クライアントレポートのサマリーをお届けします

PFCは、組織開発のリーディングカンパニーとして、クライアント企業の組織を誘うべき方向性について日々考察しています。そして、未来を見据えた社会情勢やマーケットフォースを鑑み、次の4つの方向性を見出しています。

・より多様に
・よりグローバルに
・よりエンパワーされ
・より社会的に

では、クライアント企業の方々は、組織の現状をどのように捉え、どこを目指そうとしているのでしょうか?
これを確認すべく、2018年の後半に、各業界のリーディング企業の人事部門トップの方々と、対話セッションを行わせていただきました。以下に、そのセッションのレポートの一部をご報告いたします。

より多様に

  • 多様性推進が叫ばれるようになって久しい。
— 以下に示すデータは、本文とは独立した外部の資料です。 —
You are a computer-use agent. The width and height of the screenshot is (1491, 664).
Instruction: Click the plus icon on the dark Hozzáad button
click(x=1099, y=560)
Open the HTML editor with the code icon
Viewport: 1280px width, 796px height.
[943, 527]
しかし、従来は、「女性のための、女性による」取組みに過ぎないなど、本腰入れているとは言い難い企業が多かった。
  • 一方、今回の調査対象企業においては、多様性推進に真剣に取り組んでいる企業がほとんどで、この先5年間には、これらの企業では状況が大きく進展することが見込まれる。
  • ただし、様々な取組みを先進的に行っているような企業においても、経営層に女性や外国人がいない企業が多く、近い将来に変わりそうな様子がない。
  • 多様性推進に本気で取り組んでいる今回の対象企業の多くが人事制度改革に取り組んでいる。異質な人材を投入し、活躍させるためには、新卒一括採用・年功序列・終身雇用からの脱却は欠かせない。
  • 多様性推進の目的がイノベーション促進であるならば、単に属性の幅を広げるだけでなく、インクルーシブな企業文化づくりが必要である。その課題に言及した企業は1社だけであった。

よりグローバルに

レポートでは定量的な評価も行われている

  • 本社機能をどれだけグローバル化するか、人材をどの程度グローバルに配置するか等については、日系企業の間で意見が分かれた。
  • 人材をグローバルに最適配置するには、グローバルに共通な人事制度、そしてその前提となるジョブ制が必要となる。前述のとおり、人事制度改革にすでに取り組んでいる日系企業は多いが、難儀していることが伺える。
  • 人材のグローバル最適配置のためにはグローバルモビリティ制度の有無と実効性が鍵となるが、今回の調査対象企業も含め、日系企業で有効に活用できているところはまだほとんどない。
  • 外資系においては、本社機能を自国に置くことにこだわりはなく、積極的に本社経営陣を多国籍にすることを志向していた。また、グローバルモビリティの仕組みも既に活用されているが、日本人に限ると世界で活躍できている人材は少ないという印象だ。

よりエンパワー

  • 2017年のDeloitte Bersinのリサーチ結果*によると、今後、企業は階層型組織から自主的に行動できるネットワーク型組織に向かうということが断言されている。しかし、今回の対象企業には、そのような明確な方向性は必ずしも見えていない。
  • ほとんどの企業が、ネットワーク型組織(ティール型組織)は研究開発部門に 限って実現可能と考えている。
  • 外資系企業においては、自主運営組織の方法論の1つとしてNo Rating(ノーレイティング)を取り入れているところが増えていたが、多くの日系企業は懐疑的であった。しかし、No Ratingの仕組みには、それぞれの組織長に人材管理を完全に委譲するという特徴があり、企業が数多くの組織の集合体となっていく前段階の1つと考えられる。

より社会的に

  • 近年の傾向として、サステナビリティやESGが重要な経営課題となっている。今回の対象企業の全てが、本業と社会貢献の融合を最大限に目指していくことを断言した。
  • 「本業と社会貢献の完全なる融合」の状態になるには、何が必要だろうか。一部の企業からは、「自社の事業は社会に役立つものであり、これまで同様のことを続ければよい」といった趣旨の発言があったが、PFCはそうとは考えない。これまで行われてこなかった次の3つの取組みが必要と考える。
  1. 時代に照らし合わせ、自社の社会における存在意義(パーパス)を考え抜き、事業ドメインを再定義する
  2. 創造する社会価値をKPI化して、経営目標に落とし込み、財務目標と同等またはそれ以上の重みを持たせる
  3. その非財務経営目標が達成できるよう、社内隅々に浸透させ、かつ社員のマインドセットを醸成する取組みを行う
  • 経済価値と社会価値のバランス、あるいはどちらを先と考えるのかについては見解の違いがあり、各社で突き詰めて考え続けることが必要であろう。